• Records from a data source
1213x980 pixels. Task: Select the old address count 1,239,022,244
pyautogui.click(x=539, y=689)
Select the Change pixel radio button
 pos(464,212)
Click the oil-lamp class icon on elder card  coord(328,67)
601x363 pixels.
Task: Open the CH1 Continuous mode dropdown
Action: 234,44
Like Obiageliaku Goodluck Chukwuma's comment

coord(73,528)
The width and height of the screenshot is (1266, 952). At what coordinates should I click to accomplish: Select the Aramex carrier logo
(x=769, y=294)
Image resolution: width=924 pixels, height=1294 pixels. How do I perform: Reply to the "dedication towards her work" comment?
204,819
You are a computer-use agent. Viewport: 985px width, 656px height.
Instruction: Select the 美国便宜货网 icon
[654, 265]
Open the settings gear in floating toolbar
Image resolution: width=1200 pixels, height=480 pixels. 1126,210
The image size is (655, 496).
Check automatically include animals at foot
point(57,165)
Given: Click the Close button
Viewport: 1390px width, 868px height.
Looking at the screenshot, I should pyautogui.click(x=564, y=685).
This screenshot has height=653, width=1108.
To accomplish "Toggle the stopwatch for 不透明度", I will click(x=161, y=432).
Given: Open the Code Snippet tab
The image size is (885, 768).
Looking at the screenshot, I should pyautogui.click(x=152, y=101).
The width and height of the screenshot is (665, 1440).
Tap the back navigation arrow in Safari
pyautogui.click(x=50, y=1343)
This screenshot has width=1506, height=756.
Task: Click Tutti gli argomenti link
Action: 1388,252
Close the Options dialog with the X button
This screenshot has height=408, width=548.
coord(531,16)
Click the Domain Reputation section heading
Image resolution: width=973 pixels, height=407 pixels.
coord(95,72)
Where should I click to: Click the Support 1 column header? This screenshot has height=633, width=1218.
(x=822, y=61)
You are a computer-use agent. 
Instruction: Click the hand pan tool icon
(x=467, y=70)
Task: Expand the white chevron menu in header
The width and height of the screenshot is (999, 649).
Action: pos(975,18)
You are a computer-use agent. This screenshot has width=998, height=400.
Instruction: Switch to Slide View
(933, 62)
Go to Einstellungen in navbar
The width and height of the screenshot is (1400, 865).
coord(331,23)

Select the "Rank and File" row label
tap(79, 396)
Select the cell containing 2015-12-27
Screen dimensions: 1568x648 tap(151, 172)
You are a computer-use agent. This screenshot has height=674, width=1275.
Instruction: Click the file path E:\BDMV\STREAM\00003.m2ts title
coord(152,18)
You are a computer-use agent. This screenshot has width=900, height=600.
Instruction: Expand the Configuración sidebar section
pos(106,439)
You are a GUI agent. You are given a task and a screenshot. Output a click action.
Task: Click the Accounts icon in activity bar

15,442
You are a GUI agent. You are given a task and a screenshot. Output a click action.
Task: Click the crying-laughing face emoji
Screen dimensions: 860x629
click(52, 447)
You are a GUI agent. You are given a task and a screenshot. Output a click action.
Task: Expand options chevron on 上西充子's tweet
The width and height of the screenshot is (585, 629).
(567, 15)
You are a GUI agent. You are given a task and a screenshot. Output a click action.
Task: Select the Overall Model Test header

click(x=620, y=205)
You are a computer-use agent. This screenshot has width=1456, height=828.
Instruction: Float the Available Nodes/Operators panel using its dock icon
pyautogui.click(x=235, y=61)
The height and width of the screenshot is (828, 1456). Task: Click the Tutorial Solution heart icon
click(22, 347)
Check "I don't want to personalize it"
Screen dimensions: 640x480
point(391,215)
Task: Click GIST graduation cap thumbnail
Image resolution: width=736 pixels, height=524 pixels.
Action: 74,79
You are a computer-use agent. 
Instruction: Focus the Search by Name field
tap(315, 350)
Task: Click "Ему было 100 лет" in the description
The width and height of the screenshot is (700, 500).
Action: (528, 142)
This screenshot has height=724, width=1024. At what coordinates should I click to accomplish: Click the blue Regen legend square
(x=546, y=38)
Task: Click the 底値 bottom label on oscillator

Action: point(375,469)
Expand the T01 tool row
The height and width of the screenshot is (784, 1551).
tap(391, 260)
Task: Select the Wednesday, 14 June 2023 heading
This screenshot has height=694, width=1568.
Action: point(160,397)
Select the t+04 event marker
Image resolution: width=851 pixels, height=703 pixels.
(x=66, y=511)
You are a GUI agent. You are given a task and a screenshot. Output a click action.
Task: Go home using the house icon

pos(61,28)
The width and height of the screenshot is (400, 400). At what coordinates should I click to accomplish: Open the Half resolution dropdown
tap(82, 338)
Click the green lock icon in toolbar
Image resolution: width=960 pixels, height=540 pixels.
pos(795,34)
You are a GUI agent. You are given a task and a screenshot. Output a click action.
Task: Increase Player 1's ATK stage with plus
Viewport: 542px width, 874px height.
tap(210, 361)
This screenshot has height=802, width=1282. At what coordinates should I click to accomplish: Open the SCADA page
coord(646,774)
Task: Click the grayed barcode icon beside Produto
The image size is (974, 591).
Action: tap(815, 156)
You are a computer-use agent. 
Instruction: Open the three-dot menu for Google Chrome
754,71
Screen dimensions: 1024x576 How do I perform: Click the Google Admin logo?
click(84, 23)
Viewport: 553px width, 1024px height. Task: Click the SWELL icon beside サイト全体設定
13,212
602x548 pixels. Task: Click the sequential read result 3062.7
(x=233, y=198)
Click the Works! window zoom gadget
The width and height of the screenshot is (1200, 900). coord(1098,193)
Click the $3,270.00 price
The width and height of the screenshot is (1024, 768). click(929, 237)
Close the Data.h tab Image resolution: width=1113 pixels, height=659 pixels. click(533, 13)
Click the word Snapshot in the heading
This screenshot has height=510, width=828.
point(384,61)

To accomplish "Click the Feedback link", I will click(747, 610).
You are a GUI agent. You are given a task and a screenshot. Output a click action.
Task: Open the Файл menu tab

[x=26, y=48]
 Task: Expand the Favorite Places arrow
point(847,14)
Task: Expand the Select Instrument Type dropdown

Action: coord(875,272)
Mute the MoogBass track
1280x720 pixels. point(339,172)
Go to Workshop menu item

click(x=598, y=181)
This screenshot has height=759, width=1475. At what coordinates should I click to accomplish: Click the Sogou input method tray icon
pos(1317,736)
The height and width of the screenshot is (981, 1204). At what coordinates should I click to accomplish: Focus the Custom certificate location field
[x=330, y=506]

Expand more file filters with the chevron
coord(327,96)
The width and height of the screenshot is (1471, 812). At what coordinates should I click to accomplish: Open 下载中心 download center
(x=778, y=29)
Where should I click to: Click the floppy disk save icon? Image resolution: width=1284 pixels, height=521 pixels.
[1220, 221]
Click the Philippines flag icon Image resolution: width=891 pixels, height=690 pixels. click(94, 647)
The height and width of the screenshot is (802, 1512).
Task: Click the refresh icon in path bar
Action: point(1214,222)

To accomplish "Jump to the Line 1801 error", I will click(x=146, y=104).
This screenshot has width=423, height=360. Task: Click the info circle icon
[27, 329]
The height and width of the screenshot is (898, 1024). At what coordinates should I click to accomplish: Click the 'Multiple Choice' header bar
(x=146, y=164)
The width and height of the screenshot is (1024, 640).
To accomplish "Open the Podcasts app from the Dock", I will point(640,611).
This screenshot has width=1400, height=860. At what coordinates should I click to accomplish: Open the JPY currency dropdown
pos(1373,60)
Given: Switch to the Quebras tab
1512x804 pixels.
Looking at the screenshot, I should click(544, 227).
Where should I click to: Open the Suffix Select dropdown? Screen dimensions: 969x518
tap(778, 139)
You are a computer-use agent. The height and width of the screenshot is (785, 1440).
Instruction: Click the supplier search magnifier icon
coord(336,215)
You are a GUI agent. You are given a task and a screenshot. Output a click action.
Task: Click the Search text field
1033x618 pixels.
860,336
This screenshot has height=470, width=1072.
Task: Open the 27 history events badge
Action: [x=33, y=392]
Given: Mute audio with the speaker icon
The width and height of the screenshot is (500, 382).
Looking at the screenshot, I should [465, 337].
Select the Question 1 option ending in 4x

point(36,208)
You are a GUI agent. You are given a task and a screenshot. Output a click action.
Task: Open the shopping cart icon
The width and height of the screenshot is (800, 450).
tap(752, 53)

• WHAT IS EXPECTED
What you return should be the lines from the start of the data through the line with "The width and height of the screenshot is (665, 1440).", quoted exactly and nothing more.

• FINISHED TASK
1213x980 pixels. Task: Select the old address count 1,239,022,244
pyautogui.click(x=539, y=689)
Select the Change pixel radio button
 pos(464,212)
Click the oil-lamp class icon on elder card  coord(328,67)
601x363 pixels.
Task: Open the CH1 Continuous mode dropdown
Action: 234,44
Like Obiageliaku Goodluck Chukwuma's comment

coord(73,528)
The width and height of the screenshot is (1266, 952). At what coordinates should I click to accomplish: Select the Aramex carrier logo
(x=769, y=294)
Image resolution: width=924 pixels, height=1294 pixels. How do I perform: Reply to the "dedication towards her work" comment?
204,819
You are a computer-use agent. Viewport: 985px width, 656px height.
Instruction: Select the 美国便宜货网 icon
[654, 265]
Open the settings gear in floating toolbar
Image resolution: width=1200 pixels, height=480 pixels. 1126,210
The image size is (655, 496).
Check automatically include animals at foot
point(57,165)
Given: Click the Close button
Viewport: 1390px width, 868px height.
Looking at the screenshot, I should pyautogui.click(x=564, y=685).
This screenshot has height=653, width=1108.
To accomplish "Toggle the stopwatch for 不透明度", I will click(x=161, y=432).
Given: Open the Code Snippet tab
The image size is (885, 768).
Looking at the screenshot, I should pyautogui.click(x=152, y=101).
The width and height of the screenshot is (665, 1440).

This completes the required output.